*** Information given Section Begins ***

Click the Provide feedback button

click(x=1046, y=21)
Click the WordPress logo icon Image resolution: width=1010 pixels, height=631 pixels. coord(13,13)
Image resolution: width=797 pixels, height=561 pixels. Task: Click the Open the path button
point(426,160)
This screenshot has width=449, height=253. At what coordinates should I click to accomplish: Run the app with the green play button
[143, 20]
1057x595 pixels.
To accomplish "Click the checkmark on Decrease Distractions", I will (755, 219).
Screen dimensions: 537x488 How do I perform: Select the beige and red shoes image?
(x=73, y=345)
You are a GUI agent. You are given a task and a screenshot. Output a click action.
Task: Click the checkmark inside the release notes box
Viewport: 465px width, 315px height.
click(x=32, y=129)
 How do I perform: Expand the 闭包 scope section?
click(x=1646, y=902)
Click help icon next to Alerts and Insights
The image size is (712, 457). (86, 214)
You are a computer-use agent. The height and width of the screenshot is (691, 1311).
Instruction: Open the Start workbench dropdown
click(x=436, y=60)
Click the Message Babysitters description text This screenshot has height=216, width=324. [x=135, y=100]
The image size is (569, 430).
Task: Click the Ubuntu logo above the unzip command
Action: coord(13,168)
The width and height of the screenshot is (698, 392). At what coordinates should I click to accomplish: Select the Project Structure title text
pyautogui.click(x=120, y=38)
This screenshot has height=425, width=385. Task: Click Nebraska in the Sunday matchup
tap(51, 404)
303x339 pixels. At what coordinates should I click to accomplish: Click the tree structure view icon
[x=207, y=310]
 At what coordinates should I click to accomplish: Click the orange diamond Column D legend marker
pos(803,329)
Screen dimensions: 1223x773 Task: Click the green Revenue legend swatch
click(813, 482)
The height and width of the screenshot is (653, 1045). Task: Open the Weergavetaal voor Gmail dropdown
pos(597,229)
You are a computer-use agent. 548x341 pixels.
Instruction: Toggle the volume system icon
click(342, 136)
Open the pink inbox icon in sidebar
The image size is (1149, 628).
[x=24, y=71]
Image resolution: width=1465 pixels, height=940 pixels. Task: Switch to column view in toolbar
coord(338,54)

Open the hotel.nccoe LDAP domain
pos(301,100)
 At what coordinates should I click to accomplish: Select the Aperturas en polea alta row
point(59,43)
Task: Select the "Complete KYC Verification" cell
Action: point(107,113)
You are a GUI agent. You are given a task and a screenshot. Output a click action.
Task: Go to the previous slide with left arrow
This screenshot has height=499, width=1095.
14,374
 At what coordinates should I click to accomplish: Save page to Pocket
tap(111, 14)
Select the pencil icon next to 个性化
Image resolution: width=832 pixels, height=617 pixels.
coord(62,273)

*** Information given Section Ends ***

The task calls for every line of the material that contains the string "checkmark".

● Solution below:
To accomplish "Click the checkmark on Decrease Distractions", I will (755, 219).
Task: Click the checkmark inside the release notes box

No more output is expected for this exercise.